- _Oefentekst_
|---|

Regeling vervallen per 26-10-2011

Verordening betreffende de zorg van Burgemeester en Wethouders voor de archiefbescheiden van de gemeentelijke organen, de aanwijzing van de archiefbewaarplaats en het beheer van de archiefbewaarplaats

Geldend van 01-01-1996 t/m 25-10-2011 met terugwerkende kracht vanaf 01-01-1996

Intitulé

Archiefverordening van de gemeente Winsum 1997

Agendanummer: 15

Vergadering: 21 oktober 1997

De Raad van de gemeente Winsum;

gezien het voorstel van Burgemeester en Wethouders;

gelet op de artikelen 30, eerste lid, en 31/35, eerste lid en 36 van de Archiefwet 1995

besluit:

vast te stellen de navolgende:

Verordening betreffende de zorg van Burgemeester en Wethouders voor de archiefbescheiden van de gemeentelijke organen, de aanwijzing van de archiefbewaarplaats en het beheer van de archiefbewaarplaats.

Hoofdstuk I

Algemene bepalingen

Artikel 1

  • In deze verordening en de daarop berustende voorschriften wordt verstaan onder:

  • a. de wet: de Archiefwet 1995;

  • b. gemeentelijke-organen: de overheidsorganen, bedoeld in artikel 1, onder b, van de wet, voor zover behorende tot de gemeente;

  • c. de archiefbewaarplaats: de door de gemeenteraad overeenkomstig artikel 31/36 van de wet aangewezen archiefbewaarplaats;

  • d. beheerder: degene die ingevolge artikel 4 is belast met het beheer van de archiefbescheiden van de gemeentelijke organen, die nog niet naar de archiefbewaarplaats zijn overgebracht;

  • e. beheerseenheid: een door Burgemeester en Wethouders als zodanig aan te wijzen organisatie-onderdeel;

  • f. informatiesysteem: systeem van documentatie, procedures, apparatuur en programmatuur, met behulp waarvan archiefbescheiden kunnen worden vervaardigd, bewerkt, verzonden, ontvangen en geraadpleegd.

|---|

- _Gegevens_

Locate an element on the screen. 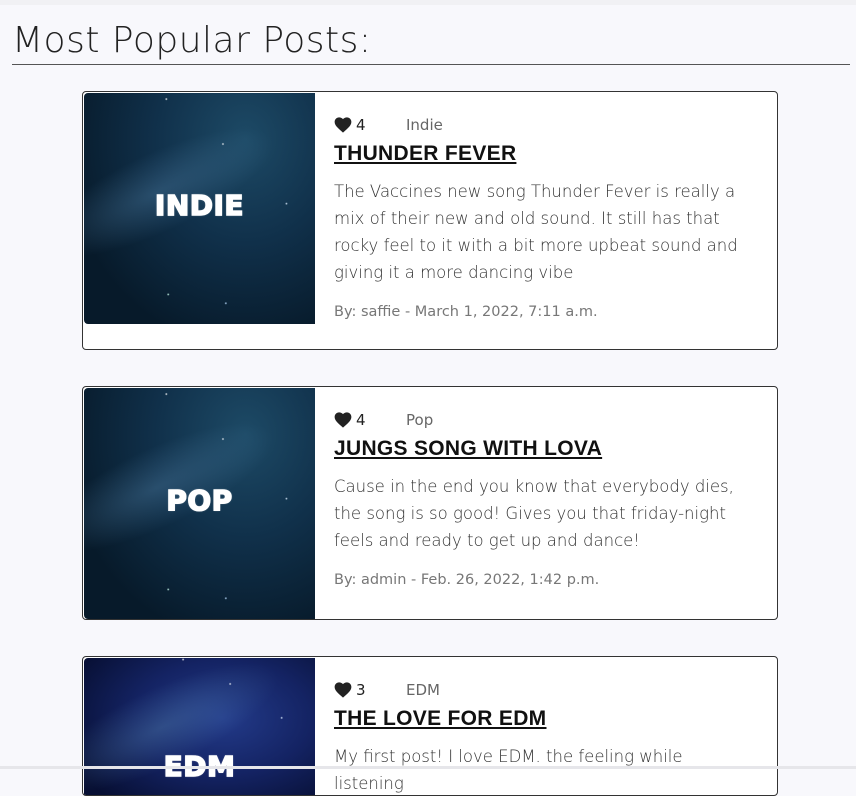  like-count: 3 is located at coordinates (361, 690).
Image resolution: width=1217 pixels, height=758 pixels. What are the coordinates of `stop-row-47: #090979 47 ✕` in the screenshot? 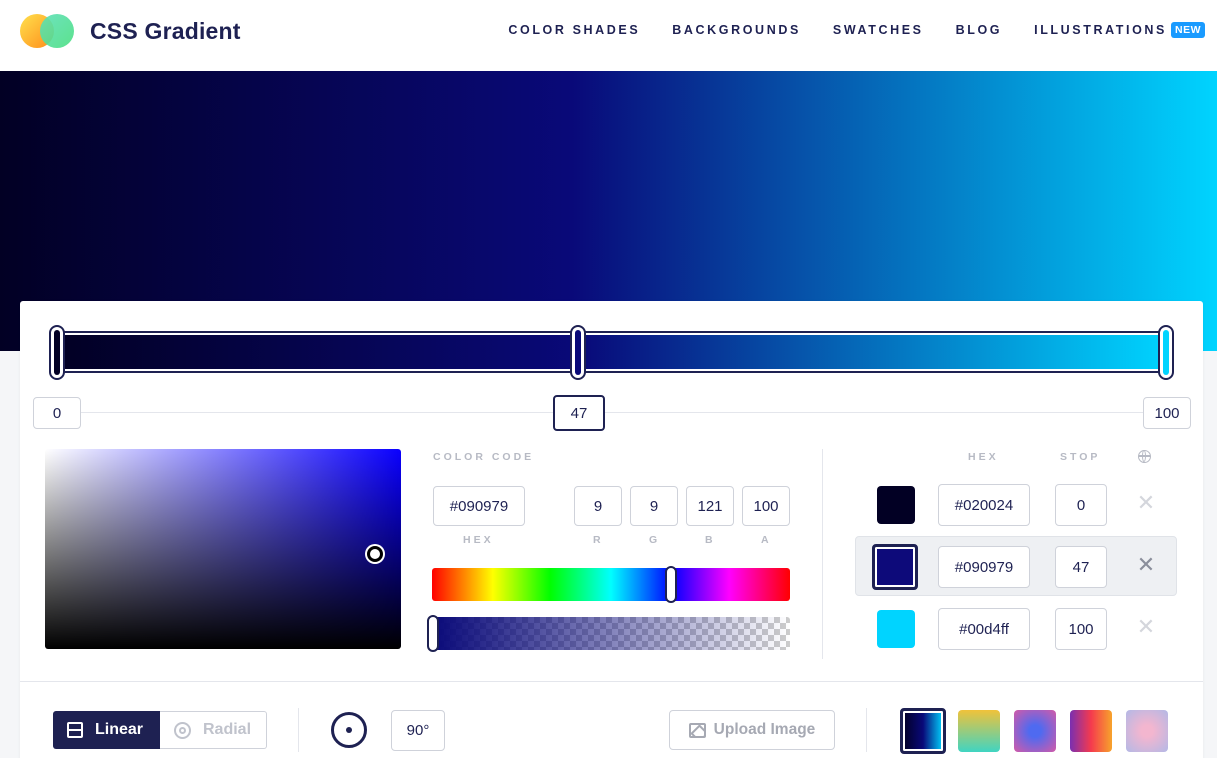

|---|

- _Aanwijzingen_
Geef de volledige oefentekst over de archiefverordening van de gemeente Winsum woord voor woord weer.

- _Antwoord_
Regeling vervallen per 26-10-2011

Verordening betreffende de zorg van Burgemeester en Wethouders voor de archiefbescheiden van de gemeentelijke organen, de aanwijzing van de archiefbewaarplaats en het beheer van de archiefbewaarplaats

Geldend van 01-01-1996 t/m 25-10-2011 met terugwerkende kracht vanaf 01-01-1996

Intitulé

Archiefverordening van de gemeente Winsum 1997

Agendanummer: 15

Vergadering: 21 oktober 1997

De Raad van de gemeente Winsum;

gezien het voorstel van Burgemeester en Wethouders;

gelet op de artikelen 30, eerste lid, en 31/35, eerste lid en 36 van de Archiefwet 1995

besluit:

vast te stellen de navolgende:

Verordening betreffende de zorg van Burgemeester en Wethouders voor de archiefbescheiden van de gemeentelijke organen, de aanwijzing van de archiefbewaarplaats en het beheer van de archiefbewaarplaats.

Hoofdstuk I

Algemene bepalingen

Artikel 1

  • In deze verordening en de daarop berustende voorschriften wordt verstaan onder:

  • a. de wet: de Archiefwet 1995;

  • b. gemeentelijke-organen: de overheidsorganen, bedoeld in artikel 1, onder b, van de wet, voor zover behorende tot de gemeente;

  • c. de archiefbewaarplaats: de door de gemeenteraad overeenkomstig artikel 31/36 van de wet aangewezen archiefbewaarplaats;

  • d. beheerder: degene die ingevolge artikel 4 is belast met het beheer van de archiefbescheiden van de gemeentelijke organen, die nog niet naar de archiefbewaarplaats zijn overgebracht;

  • e. beheerseenheid: een door Burgemeester en Wethouders als zodanig aan te wijzen organisatie-onderdeel;

  • f. informatiesysteem: systeem van documentatie, procedures, apparatuur en programmatuur, met behulp waarvan archiefbescheiden kunnen worden vervaardigd, bewerkt, verzonden, ontvangen en geraadpleegd.